** STUDY MATERIAL **
*****

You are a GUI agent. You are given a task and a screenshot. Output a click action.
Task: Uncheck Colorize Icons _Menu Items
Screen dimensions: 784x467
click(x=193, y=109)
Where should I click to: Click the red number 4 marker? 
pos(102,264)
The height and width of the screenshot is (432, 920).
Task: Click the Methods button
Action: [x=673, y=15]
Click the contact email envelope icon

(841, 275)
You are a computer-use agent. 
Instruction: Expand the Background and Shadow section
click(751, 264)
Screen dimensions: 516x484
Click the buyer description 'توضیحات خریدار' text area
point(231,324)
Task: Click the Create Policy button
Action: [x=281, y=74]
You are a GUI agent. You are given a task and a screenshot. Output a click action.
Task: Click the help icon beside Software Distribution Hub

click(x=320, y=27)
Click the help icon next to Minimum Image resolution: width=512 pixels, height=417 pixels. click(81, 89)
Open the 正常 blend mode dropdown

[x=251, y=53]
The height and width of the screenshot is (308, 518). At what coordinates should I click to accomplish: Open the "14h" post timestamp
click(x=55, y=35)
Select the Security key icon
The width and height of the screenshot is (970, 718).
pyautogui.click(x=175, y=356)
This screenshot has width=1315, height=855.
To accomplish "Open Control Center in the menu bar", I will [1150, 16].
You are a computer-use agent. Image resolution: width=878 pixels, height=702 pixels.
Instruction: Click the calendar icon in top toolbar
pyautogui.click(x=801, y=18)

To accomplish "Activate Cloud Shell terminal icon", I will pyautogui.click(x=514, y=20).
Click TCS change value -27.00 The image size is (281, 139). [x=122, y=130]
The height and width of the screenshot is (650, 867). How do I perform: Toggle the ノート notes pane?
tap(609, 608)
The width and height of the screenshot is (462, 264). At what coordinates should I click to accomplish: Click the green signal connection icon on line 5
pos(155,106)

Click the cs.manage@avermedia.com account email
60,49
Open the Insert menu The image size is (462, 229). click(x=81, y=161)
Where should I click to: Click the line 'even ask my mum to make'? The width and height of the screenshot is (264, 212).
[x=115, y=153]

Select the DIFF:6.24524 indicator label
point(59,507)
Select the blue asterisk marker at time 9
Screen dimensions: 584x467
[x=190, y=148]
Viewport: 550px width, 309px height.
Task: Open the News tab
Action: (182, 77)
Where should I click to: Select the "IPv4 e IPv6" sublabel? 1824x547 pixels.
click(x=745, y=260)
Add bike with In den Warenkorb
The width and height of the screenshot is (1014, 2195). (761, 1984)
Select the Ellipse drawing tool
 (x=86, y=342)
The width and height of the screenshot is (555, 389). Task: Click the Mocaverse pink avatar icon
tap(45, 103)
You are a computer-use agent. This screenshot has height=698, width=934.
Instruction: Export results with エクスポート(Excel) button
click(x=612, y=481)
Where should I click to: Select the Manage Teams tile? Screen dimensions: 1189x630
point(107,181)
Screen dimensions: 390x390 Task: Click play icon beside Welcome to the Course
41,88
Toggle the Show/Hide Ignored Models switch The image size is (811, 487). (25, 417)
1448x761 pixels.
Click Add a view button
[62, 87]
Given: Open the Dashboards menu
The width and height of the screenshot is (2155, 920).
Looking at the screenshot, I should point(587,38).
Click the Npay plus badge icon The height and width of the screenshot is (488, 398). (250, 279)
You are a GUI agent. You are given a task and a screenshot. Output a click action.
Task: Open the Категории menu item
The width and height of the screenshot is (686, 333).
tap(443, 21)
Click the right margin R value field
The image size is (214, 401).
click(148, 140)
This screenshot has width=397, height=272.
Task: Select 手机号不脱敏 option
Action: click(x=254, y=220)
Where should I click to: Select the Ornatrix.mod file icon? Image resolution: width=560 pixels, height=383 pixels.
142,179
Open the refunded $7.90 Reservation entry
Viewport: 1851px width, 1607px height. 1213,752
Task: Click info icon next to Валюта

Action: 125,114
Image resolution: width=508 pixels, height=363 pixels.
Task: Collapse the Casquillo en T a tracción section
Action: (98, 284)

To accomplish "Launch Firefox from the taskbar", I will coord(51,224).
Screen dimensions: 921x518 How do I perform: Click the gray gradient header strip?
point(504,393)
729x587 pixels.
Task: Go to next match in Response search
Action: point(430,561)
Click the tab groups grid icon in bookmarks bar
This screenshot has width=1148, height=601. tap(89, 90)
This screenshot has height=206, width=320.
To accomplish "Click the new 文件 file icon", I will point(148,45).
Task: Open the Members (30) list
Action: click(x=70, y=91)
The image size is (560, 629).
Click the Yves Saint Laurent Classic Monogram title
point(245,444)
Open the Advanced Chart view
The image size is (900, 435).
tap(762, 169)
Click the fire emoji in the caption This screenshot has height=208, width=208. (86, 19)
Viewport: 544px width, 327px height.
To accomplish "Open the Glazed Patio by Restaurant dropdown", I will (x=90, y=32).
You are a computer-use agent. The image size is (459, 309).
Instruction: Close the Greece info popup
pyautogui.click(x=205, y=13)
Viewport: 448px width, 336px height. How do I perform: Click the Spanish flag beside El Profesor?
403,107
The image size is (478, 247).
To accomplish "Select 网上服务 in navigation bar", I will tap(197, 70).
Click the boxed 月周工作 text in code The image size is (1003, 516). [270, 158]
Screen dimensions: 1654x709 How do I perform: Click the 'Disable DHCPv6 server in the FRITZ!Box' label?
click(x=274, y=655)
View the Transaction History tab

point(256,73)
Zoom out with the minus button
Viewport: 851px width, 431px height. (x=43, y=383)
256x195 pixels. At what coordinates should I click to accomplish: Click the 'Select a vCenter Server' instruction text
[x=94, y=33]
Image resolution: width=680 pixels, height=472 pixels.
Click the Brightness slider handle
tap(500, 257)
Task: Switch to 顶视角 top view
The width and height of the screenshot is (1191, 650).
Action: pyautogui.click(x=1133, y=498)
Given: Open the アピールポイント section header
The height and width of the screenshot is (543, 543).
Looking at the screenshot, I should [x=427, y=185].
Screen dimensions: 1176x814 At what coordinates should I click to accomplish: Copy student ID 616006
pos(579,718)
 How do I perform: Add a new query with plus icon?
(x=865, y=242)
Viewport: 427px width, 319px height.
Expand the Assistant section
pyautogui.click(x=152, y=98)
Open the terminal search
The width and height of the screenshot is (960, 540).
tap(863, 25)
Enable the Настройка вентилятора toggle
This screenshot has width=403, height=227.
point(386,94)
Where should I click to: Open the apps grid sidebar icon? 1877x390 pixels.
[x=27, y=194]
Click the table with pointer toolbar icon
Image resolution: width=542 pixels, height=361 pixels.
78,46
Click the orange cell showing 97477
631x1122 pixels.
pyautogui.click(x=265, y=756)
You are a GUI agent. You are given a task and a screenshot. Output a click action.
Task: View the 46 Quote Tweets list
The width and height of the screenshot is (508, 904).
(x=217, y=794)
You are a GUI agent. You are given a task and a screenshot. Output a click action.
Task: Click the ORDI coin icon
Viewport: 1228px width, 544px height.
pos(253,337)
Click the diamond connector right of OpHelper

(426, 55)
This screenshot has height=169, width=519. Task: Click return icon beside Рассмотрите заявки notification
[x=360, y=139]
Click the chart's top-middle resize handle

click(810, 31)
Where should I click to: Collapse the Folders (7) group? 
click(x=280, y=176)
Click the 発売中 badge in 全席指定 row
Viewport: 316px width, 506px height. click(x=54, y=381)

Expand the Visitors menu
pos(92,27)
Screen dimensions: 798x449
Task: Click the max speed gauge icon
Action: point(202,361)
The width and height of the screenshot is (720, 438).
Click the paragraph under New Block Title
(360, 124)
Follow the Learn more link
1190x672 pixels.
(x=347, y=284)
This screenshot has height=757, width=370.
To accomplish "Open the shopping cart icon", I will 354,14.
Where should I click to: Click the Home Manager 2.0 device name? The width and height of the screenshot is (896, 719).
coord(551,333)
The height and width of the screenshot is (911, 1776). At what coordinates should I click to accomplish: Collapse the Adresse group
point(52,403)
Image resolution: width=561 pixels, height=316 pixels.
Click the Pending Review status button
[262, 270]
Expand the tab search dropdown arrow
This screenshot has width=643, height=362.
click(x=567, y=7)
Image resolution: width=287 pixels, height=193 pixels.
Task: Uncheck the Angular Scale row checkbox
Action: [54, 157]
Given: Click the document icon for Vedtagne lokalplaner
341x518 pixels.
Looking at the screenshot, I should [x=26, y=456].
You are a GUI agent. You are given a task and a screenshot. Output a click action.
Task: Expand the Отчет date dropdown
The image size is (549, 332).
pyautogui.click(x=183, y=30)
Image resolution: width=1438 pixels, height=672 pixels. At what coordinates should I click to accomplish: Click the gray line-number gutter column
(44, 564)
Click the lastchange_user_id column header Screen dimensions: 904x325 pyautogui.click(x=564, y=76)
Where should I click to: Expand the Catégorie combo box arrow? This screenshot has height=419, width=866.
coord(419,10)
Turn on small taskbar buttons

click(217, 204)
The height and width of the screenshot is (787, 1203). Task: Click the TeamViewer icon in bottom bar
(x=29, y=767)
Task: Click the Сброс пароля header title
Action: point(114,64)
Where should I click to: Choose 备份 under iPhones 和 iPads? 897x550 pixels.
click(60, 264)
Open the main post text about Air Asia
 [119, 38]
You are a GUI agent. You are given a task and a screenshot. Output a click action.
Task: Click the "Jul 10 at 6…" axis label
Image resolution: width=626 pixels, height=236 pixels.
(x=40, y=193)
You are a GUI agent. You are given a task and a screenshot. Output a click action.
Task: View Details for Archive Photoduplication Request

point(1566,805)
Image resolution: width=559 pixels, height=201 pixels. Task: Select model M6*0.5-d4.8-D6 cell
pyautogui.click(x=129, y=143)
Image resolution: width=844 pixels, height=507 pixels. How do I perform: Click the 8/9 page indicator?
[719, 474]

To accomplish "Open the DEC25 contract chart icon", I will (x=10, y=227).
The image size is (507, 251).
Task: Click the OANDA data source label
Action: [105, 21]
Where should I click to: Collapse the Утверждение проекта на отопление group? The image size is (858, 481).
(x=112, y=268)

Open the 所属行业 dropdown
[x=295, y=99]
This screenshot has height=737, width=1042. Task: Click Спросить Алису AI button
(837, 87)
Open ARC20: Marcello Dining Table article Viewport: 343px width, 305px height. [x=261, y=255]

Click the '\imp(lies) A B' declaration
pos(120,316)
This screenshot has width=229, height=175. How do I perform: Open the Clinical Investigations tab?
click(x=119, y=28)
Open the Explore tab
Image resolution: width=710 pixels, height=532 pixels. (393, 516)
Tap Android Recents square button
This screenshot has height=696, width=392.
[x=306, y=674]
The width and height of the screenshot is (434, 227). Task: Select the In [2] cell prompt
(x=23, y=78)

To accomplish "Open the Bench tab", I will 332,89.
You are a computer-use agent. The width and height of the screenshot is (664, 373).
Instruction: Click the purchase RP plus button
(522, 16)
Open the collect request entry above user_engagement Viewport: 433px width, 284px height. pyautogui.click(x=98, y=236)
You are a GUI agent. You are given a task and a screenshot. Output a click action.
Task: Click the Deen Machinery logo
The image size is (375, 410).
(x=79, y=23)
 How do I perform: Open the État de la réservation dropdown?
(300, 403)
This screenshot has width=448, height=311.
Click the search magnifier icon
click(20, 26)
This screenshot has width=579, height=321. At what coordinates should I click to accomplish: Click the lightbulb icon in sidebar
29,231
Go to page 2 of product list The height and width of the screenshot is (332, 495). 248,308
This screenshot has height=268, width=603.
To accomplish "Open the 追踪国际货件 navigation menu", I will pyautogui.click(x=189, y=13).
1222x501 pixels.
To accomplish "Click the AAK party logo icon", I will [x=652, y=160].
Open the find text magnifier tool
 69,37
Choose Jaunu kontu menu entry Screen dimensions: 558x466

*****

If a line of the listing above contains "terminal", pick it out and copy it.

To accomplish "Activate Cloud Shell terminal icon", I will pyautogui.click(x=514, y=20).
Open the terminal search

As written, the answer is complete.